데이터 엔지니어가 되기 위한 프로젝트, 인터뷰, 책, 커뮤니티, 뉴스레터 등을 포함합니다. 데이터 엔지니어링 관련 기술 회사와 블로그, 화이트 페이퍼, 소셜 계정, 팟캐스트, 뉴스레터, 교육 코스 등의 정보도 함께 제공됩니다. 특히, 데이터 엔지니어링에 필요한 필독 서적 3권으로 이미 번역본이 출간된 "견고한 데이터 엔지니어링", "데이터 중심 애플리케이션 설계", "머신러닝 시스템 설계"를 추천하고 있네요.

## Topic Body

- 데이터 엔지니어가 되기 위한 모든 자료들을 모은 Repo   
  - 프로젝트/인터뷰/책/커뮤니티/뉴스레터 들 모음   
- 처음이라면 [2024 데이터 엔지니어링 진입 로드맵](https://news.hada.io/topic?id=17939)을 읽는 것부터 시작  
- 꼭 읽어야 하는 책 3가지 와 주요 서적 25권  
  - 견고한 데이터 엔지니어링   
  - 데이터 중심 애플리케이션 설계  
  - 머신러닝 시스템 설계  
- 꼭 가입해야할 커뮤니티 5개 와 주요 커뮤니티들 10여개   
  - [DE] [DataExpert.io Community Discord](https://discord.gg/JGumAXncAK)  

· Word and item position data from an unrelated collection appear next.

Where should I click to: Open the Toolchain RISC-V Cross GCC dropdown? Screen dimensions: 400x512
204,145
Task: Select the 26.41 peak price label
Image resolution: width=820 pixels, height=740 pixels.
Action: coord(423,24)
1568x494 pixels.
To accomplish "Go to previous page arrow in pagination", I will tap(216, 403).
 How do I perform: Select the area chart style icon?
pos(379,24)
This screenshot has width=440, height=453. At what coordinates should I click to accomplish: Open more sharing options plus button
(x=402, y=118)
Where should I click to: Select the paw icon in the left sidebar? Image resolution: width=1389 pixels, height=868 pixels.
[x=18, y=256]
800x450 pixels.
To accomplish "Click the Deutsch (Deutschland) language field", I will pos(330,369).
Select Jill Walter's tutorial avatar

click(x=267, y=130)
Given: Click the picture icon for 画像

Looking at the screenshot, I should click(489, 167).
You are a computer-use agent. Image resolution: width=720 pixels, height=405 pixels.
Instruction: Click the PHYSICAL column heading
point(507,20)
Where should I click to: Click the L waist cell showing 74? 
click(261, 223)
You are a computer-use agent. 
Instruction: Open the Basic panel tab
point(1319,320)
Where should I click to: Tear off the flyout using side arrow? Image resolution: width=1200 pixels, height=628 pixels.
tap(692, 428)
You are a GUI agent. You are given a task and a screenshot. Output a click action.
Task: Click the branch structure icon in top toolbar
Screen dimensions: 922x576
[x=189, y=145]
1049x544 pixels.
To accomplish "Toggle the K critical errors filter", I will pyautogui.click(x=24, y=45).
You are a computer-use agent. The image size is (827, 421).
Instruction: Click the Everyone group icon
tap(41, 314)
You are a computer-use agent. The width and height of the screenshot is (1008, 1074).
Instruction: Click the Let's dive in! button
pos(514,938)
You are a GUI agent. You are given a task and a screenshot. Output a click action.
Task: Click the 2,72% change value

  - [DE] [Data Talks Club Slack](https://datatalks.club/slack)  
  - [DE] [Data Engineer Things Community](https://www.dataengineerthings.org/aboutus/)  
  - [ML] [AdalFlow Discord](https://discord.com/invite/ezzszrRZvT)  
  - [ML] [Chip Huyen MLOps Discord](https://discord.gg/dzh728c5t3)  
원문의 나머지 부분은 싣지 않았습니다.